The effects of proliferated constellations will not be confined to the commercial sector. The exponential increase in the number of satellites on orbit will shape the future military operating environment in space. The increase in the availability of satellite imagery and communications bandwidth on the open market will also affect the operating environment in the ground, maritime, and air domains, offering new capabilities that can address hard problems facing the U.S. military, such as tracking mobile targets, operating in the Arctic, or providing resilient space support in the face of growing counterspace threats. These trends will also create new challenges as adversaries ranging from Great Power competitors to hostile nonstate actors gain cheap access to space capabilities and the emergence of space-based Internet reshapes the cyber battlespace.
This article discusses some of the proposed commercial proliferated constellations being developed in the United States and abroad and explores the potential effects of proliferated constellations on the space, terrestrial, and cyber domains. It identifies the multidomain challenges and opportunities these trends create for the warfighter and proposes steps that the Department of Defense (DOD) and the broader national security community can take to prepare.
Satellites in geosynchronous orbit (GEO) have traditionally provided satellite communications where satellites can broadcast to large areas of the Earth. These satellites have provided low data rates and relatively high latency communications, good enough for niche applications but not competitive with fiber optics and other terrestrial alternatives for broadband communications.

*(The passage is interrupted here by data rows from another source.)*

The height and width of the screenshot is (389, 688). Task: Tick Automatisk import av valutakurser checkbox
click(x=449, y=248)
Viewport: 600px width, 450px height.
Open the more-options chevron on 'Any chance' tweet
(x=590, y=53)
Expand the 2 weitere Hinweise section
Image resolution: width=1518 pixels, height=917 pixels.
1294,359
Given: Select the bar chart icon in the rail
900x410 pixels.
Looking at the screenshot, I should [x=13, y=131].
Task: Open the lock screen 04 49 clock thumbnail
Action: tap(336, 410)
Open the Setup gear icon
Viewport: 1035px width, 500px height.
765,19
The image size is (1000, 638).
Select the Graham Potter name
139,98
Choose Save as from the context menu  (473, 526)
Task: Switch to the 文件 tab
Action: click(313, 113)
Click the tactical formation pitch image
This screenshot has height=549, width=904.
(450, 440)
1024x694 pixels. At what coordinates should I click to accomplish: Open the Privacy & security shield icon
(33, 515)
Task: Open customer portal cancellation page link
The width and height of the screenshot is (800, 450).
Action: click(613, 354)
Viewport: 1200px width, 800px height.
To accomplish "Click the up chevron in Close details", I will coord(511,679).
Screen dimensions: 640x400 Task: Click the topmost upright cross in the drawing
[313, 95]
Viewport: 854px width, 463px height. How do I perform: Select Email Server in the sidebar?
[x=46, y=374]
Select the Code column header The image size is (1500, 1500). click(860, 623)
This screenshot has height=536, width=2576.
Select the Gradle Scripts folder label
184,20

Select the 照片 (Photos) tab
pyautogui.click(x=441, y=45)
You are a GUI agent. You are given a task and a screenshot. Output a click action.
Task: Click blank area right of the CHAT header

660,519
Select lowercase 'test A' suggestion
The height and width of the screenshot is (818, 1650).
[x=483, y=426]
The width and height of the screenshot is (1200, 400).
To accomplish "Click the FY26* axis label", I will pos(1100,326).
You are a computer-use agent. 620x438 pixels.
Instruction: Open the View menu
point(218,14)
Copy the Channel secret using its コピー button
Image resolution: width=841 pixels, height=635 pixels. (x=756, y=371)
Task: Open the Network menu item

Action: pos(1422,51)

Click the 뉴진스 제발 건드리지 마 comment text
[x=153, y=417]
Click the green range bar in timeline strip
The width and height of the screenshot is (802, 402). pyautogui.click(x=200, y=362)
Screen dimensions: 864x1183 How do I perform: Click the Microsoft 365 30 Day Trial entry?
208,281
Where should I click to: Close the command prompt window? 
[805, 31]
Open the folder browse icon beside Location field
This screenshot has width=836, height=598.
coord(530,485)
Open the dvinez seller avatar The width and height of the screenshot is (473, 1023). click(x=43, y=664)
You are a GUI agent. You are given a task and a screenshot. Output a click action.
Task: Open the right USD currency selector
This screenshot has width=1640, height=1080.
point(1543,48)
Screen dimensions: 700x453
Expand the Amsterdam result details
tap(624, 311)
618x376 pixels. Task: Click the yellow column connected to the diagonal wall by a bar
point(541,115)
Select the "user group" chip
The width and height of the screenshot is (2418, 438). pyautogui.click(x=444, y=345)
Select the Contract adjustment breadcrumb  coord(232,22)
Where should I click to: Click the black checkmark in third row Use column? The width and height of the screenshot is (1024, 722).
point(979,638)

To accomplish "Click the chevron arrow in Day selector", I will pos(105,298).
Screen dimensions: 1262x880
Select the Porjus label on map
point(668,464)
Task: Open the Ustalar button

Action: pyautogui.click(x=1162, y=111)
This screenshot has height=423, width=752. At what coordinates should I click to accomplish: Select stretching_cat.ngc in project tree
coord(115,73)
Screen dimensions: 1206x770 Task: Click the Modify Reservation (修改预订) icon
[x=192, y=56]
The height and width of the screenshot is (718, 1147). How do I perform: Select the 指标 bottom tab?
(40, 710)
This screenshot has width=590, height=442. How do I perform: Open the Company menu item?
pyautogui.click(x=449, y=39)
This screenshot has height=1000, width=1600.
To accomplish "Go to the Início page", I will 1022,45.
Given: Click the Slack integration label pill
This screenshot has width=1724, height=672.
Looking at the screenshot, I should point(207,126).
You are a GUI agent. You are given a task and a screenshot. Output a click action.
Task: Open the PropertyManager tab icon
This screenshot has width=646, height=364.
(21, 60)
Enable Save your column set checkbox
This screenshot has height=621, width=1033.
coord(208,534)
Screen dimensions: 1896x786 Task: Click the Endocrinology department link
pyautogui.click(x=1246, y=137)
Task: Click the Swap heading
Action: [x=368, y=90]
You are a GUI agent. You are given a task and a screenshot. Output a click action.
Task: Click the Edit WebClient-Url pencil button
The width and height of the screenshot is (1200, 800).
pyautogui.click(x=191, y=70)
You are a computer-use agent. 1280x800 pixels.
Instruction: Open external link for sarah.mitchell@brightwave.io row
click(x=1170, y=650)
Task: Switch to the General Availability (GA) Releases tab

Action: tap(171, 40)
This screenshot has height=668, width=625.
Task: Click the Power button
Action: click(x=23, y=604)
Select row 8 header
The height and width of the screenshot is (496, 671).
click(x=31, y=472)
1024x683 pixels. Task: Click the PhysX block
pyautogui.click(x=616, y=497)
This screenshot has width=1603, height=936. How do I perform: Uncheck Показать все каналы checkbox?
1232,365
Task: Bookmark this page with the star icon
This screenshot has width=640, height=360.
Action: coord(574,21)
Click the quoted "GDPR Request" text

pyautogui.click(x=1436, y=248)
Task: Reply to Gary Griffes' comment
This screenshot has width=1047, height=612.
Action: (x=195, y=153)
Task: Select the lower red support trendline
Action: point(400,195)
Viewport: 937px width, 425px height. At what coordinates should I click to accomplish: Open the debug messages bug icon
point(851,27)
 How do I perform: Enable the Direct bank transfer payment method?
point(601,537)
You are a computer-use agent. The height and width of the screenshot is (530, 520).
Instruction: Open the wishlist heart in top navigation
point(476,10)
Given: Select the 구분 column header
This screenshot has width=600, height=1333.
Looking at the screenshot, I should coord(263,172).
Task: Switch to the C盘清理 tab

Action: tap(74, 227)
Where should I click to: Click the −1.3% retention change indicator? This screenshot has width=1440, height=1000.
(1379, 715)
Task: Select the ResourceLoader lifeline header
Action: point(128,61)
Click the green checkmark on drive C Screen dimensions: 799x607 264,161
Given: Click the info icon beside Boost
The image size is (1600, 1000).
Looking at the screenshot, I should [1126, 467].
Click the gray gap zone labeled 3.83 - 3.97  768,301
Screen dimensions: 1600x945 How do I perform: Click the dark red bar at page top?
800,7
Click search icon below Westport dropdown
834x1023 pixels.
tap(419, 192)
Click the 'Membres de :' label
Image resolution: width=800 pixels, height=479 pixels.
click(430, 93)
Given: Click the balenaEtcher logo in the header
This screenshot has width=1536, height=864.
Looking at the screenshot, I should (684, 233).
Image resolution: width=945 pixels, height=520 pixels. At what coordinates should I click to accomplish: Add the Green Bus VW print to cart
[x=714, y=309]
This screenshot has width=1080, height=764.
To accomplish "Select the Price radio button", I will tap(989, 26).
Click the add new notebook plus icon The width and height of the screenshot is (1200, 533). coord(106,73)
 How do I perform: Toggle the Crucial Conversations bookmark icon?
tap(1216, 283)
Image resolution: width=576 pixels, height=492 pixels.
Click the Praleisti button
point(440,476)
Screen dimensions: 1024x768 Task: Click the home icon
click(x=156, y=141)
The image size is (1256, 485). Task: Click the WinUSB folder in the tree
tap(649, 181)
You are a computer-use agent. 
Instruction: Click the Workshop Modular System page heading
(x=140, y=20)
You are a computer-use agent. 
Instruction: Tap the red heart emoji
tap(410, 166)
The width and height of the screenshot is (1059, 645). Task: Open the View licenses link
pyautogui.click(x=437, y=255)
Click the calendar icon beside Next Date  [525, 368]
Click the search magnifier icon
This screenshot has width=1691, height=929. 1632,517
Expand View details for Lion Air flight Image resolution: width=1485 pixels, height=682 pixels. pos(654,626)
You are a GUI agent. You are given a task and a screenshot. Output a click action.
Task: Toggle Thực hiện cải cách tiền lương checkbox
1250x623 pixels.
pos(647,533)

Proliferated communications constellations, often referred to as mega-constellations because of their size, are in low-Earth orbit (LEO) and aim to provide high bandwidth, low latency communications competitive with terrestrial broadband communications. This will not only allow satellite communications to compete for long-distance backhaul and mobile users but also address underserved populations.
Much of the developing world lacks access to terrestrial broadband infrastructure, and 57 percent of the global population does not have access to the Internet.3 Mega-constellations could allow the developing world to skip laying costly fiber-optic cable in the same way the proliferation of cellular phone technology provided communications without the need to build phone lines in the developing world. LEO-proliferated constellations will also be able to provide communications to high-latitude populations in Alaska, northern Canada, Scandinavia, and Russia, which are poorly served by terrestrial communications infrastructure and outside the coverage of GEO communications satellites.4
OneWeb and SpaceX are pursuing the most ambitious proposals for LEO communications proliferated constellations (see table 1). OneWeb has raised more than $1.7 billion in investments to build a first-generation constellation of 648 satellites, expected to enter commercial service by 2020, and plans to expand the constellation with 2,000 satellites in the future.5
Plans for SpaceX’s Starlink proliferated constellation are even more ambitious. The first generation of Starlink is planned to consist of more than 4,000 satellites, and SpaceX has secured U.S. Government approval for a final constellation of almost 12,000 satellites.6
Other proliferated constellation proposals have come from established companies such as Boeing and Canada’s Telesat, as well as smaller startups like Kepler Communications and LeoSat.7 While these are only nascent projects, the potential for large quantities of communications bandwidth entering the market from LEO communications mega-constellations, as well as smaller numbers of high-throughput GEO communications satellites, have led traditional satellite communications providers to delay purchasing new and replacement communications satellites that could struggle to compete in the future business environment.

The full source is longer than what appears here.